▶ [TASK INSTRUCTIONS]: Would you please reproduce all the entries word for word, minus the pictures?

Dataset excerpts
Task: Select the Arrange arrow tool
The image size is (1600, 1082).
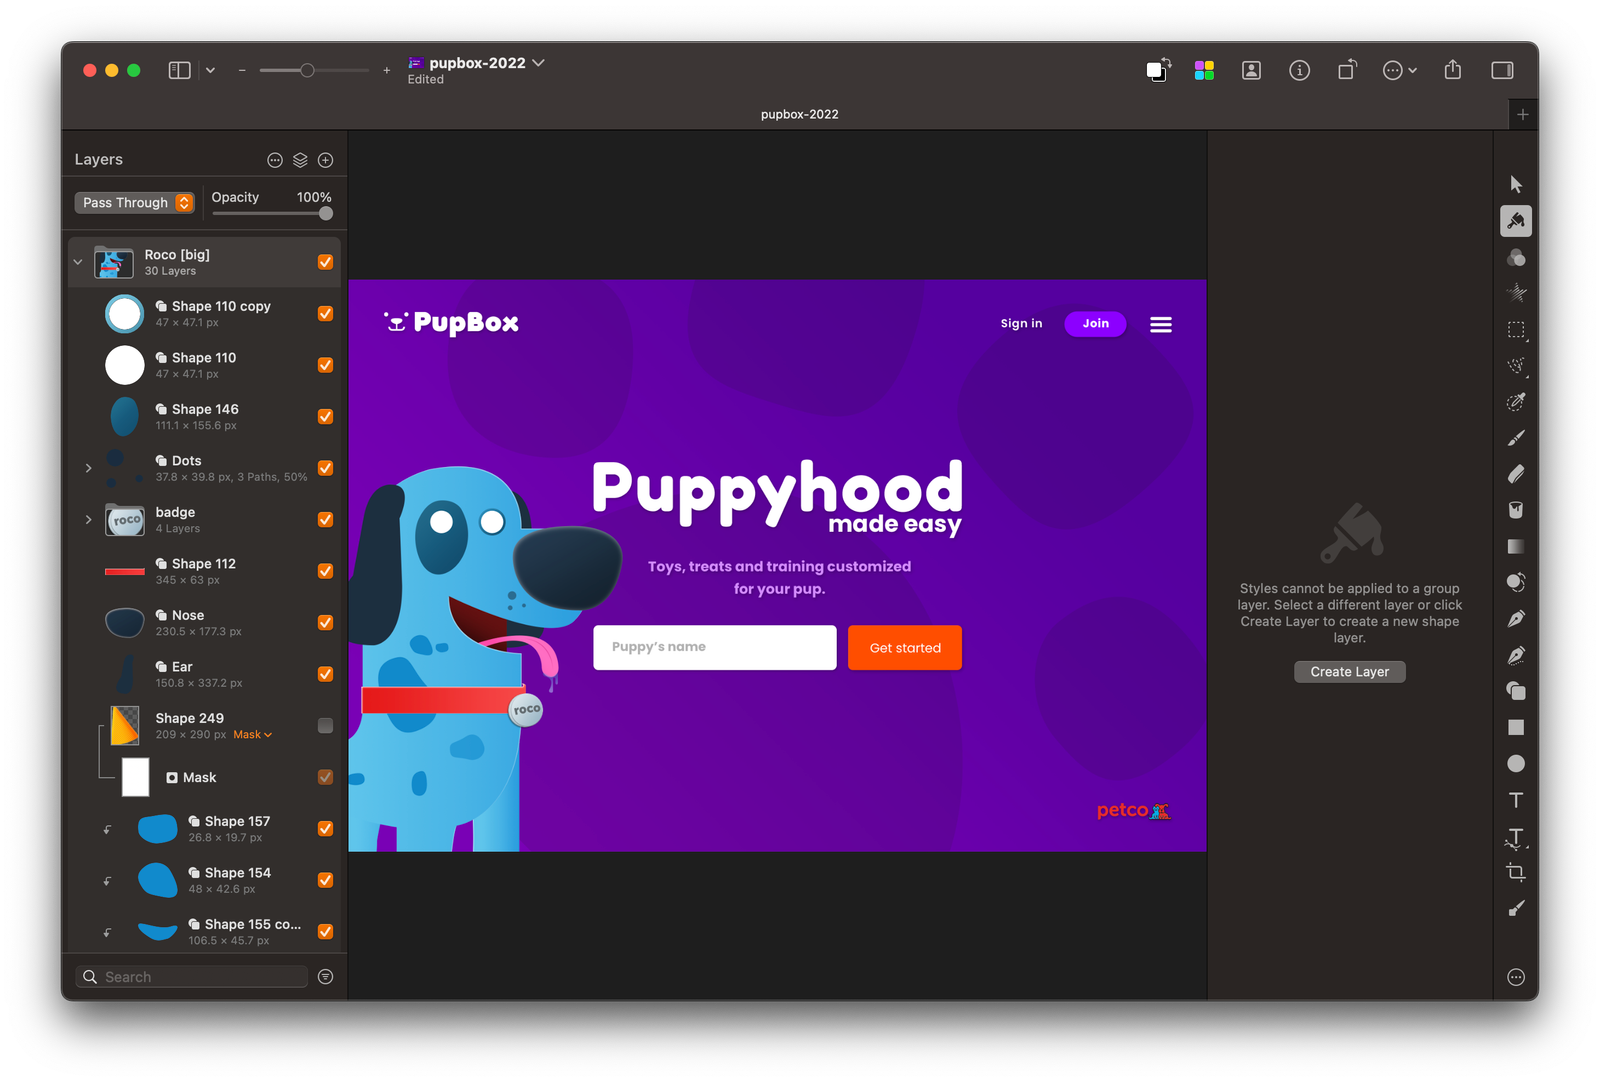Action: click(1516, 184)
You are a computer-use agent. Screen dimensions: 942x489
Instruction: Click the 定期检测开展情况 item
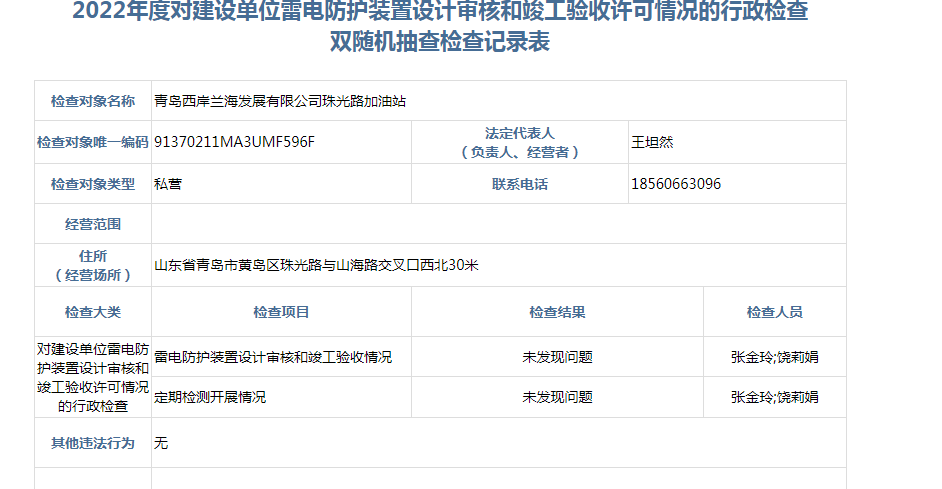(x=210, y=397)
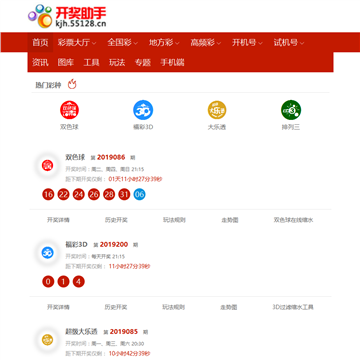View 双色球 历史开奖 link
This screenshot has width=360, height=360.
[116, 220]
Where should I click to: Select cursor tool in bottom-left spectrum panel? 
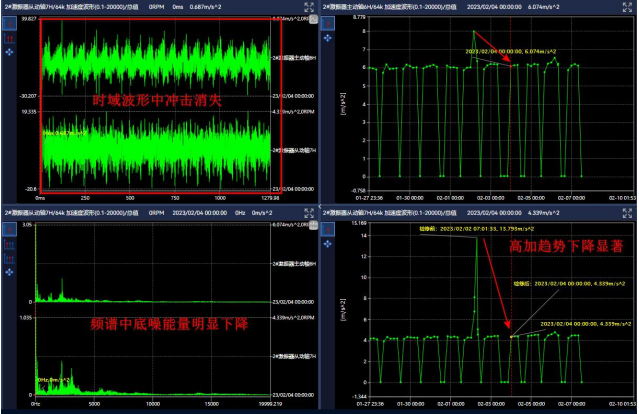click(x=10, y=230)
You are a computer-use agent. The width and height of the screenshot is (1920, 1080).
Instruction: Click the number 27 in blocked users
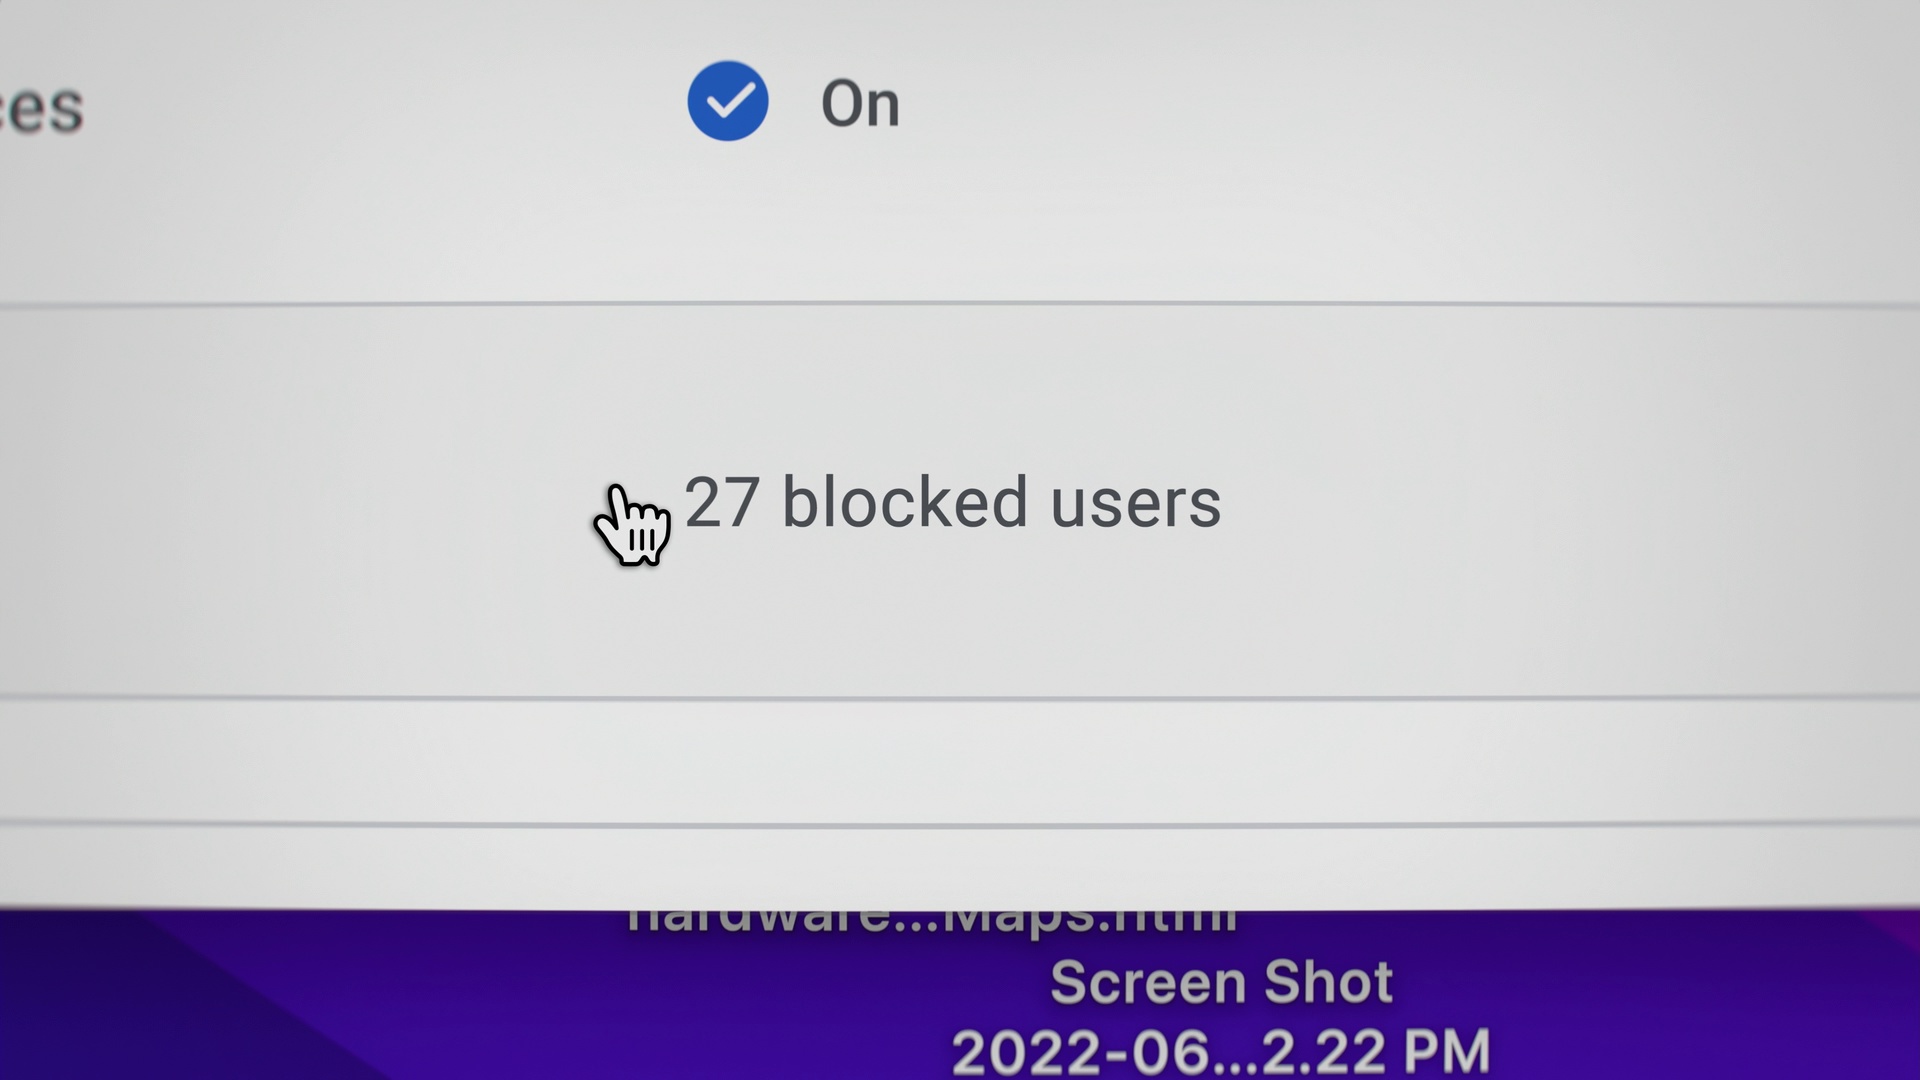tap(721, 502)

▶ [RESULT OF THE TASK]:
Task: Select the Arrange arrow tool
The image size is (1600, 1082).
Action: click(1516, 184)
You are a computer-use agent. Screen dimensions: 942x489
Instruction: Click the 定期检测开展情况 item
(x=210, y=397)
View 双色球 历史开奖 link
This screenshot has width=360, height=360.
[116, 220]
Where should I click to: Select cursor tool in bottom-left spectrum panel? 
click(x=10, y=230)
You are a computer-use agent. The width and height of the screenshot is (1920, 1080).
Instruction: Click the number 27 in blocked users
tap(721, 502)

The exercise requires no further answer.